* _Work instruction_
Would you output each record exactly as it stands?
━━━━━━
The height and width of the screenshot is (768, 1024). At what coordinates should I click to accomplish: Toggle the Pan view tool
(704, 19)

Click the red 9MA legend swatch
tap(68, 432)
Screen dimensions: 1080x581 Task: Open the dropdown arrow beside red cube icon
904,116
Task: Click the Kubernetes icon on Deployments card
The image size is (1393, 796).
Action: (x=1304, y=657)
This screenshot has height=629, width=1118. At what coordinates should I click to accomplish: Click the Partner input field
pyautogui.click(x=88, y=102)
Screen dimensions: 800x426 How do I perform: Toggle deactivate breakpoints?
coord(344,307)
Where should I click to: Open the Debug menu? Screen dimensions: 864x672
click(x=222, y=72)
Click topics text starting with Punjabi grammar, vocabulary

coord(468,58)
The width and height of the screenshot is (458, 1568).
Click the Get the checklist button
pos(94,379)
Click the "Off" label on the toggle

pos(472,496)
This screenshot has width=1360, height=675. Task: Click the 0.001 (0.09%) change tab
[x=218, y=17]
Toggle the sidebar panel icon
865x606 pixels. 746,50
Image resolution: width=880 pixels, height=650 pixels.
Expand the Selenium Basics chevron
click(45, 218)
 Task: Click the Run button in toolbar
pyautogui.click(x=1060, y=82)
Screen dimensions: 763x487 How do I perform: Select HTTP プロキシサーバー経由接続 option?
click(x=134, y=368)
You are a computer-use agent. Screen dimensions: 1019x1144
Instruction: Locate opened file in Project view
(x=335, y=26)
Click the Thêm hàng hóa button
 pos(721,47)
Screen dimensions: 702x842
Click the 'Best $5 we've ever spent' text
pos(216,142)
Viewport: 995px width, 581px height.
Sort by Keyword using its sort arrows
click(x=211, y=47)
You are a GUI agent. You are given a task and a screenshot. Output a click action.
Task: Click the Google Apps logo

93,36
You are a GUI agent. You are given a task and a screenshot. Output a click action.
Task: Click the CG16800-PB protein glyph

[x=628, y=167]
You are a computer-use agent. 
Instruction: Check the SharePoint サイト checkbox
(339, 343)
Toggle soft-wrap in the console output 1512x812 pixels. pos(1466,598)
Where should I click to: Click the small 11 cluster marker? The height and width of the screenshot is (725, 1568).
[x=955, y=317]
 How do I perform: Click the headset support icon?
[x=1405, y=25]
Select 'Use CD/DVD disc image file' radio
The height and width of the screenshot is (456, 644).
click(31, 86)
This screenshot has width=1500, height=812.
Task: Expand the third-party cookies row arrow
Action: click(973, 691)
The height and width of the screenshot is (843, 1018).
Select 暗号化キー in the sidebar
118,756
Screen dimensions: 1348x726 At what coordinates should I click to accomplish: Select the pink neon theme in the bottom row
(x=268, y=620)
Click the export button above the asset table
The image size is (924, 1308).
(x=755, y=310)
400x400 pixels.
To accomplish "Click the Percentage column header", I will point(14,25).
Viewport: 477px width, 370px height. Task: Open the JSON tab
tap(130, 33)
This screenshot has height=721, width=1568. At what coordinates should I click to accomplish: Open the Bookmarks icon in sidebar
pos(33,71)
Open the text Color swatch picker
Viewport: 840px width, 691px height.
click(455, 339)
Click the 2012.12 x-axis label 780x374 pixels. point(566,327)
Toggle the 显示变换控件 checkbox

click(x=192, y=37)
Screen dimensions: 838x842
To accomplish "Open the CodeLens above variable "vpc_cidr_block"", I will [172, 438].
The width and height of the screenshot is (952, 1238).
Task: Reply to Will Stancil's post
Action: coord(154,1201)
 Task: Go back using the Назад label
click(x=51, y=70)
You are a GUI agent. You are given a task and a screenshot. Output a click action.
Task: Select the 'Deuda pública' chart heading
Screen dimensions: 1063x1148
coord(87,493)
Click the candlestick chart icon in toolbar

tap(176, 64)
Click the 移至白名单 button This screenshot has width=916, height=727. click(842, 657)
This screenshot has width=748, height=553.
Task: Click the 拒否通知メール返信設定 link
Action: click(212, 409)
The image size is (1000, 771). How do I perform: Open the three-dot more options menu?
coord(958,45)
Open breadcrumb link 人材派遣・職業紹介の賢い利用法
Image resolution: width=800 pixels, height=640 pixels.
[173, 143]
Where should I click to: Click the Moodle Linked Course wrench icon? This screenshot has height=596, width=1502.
━━━━━━
* _Exercise output_
The height and width of the screenshot is (768, 1024). At what coordinates should I click to accomplish: Toggle the Pan view tool
(704, 19)

Click the red 9MA legend swatch
tap(68, 432)
Screen dimensions: 1080x581 Task: Open the dropdown arrow beside red cube icon
904,116
Task: Click the Kubernetes icon on Deployments card
The image size is (1393, 796).
Action: (x=1304, y=657)
This screenshot has height=629, width=1118. At what coordinates should I click to accomplish: Click the Partner input field
pyautogui.click(x=88, y=102)
Screen dimensions: 800x426 How do I perform: Toggle deactivate breakpoints?
coord(344,307)
Where should I click to: Open the Debug menu? Screen dimensions: 864x672
click(x=222, y=72)
Click topics text starting with Punjabi grammar, vocabulary

coord(468,58)
The width and height of the screenshot is (458, 1568).
Click the Get the checklist button
pos(94,379)
Click the "Off" label on the toggle

pos(472,496)
This screenshot has width=1360, height=675. Task: Click the 0.001 (0.09%) change tab
[x=218, y=17]
Toggle the sidebar panel icon
865x606 pixels. 746,50
Image resolution: width=880 pixels, height=650 pixels.
Expand the Selenium Basics chevron
click(45, 218)
 Task: Click the Run button in toolbar
pyautogui.click(x=1060, y=82)
Screen dimensions: 763x487 How do I perform: Select HTTP プロキシサーバー経由接続 option?
click(x=134, y=368)
You are a computer-use agent. Screen dimensions: 1019x1144
Instruction: Locate opened file in Project view
(x=335, y=26)
Click the Thêm hàng hóa button
 pos(721,47)
Screen dimensions: 702x842
Click the 'Best $5 we've ever spent' text
pos(216,142)
Viewport: 995px width, 581px height.
Sort by Keyword using its sort arrows
click(x=211, y=47)
You are a GUI agent. You are given a task and a screenshot. Output a click action.
Task: Click the Google Apps logo

93,36
You are a GUI agent. You are given a task and a screenshot. Output a click action.
Task: Click the CG16800-PB protein glyph

[x=628, y=167]
You are a computer-use agent. 
Instruction: Check the SharePoint サイト checkbox
(339, 343)
Toggle soft-wrap in the console output 1512x812 pixels. pos(1466,598)
Where should I click to: Click the small 11 cluster marker? The height and width of the screenshot is (725, 1568).
[x=955, y=317]
 How do I perform: Click the headset support icon?
[x=1405, y=25]
Select 'Use CD/DVD disc image file' radio
The height and width of the screenshot is (456, 644).
click(31, 86)
This screenshot has width=1500, height=812.
Task: Expand the third-party cookies row arrow
Action: click(973, 691)
The height and width of the screenshot is (843, 1018).
Select 暗号化キー in the sidebar
118,756
Screen dimensions: 1348x726 At what coordinates should I click to accomplish: Select the pink neon theme in the bottom row
(x=268, y=620)
Click the export button above the asset table
The image size is (924, 1308).
(x=755, y=310)
400x400 pixels.
To accomplish "Click the Percentage column header", I will point(14,25).
Viewport: 477px width, 370px height. Task: Open the JSON tab
tap(130, 33)
This screenshot has height=721, width=1568. At what coordinates should I click to accomplish: Open the Bookmarks icon in sidebar
pos(33,71)
Open the text Color swatch picker
Viewport: 840px width, 691px height.
click(455, 339)
Click the 2012.12 x-axis label 780x374 pixels. point(566,327)
Toggle the 显示变换控件 checkbox

click(x=192, y=37)
Screen dimensions: 838x842
To accomplish "Open the CodeLens above variable "vpc_cidr_block"", I will [172, 438].
The width and height of the screenshot is (952, 1238).
Task: Reply to Will Stancil's post
Action: coord(154,1201)
 Task: Go back using the Назад label
click(x=51, y=70)
You are a GUI agent. You are given a task and a screenshot. Output a click action.
Task: Select the 'Deuda pública' chart heading
Screen dimensions: 1063x1148
coord(87,493)
Click the candlestick chart icon in toolbar

tap(176, 64)
Click the 移至白名单 button This screenshot has width=916, height=727. click(842, 657)
This screenshot has width=748, height=553.
Task: Click the 拒否通知メール返信設定 link
Action: click(212, 409)
The image size is (1000, 771). How do I perform: Open the three-dot more options menu?
coord(958,45)
Open breadcrumb link 人材派遣・職業紹介の賢い利用法
Image resolution: width=800 pixels, height=640 pixels.
[173, 143]
Where should I click to: Click the Moodle Linked Course wrench icon? This screenshot has height=596, width=1502.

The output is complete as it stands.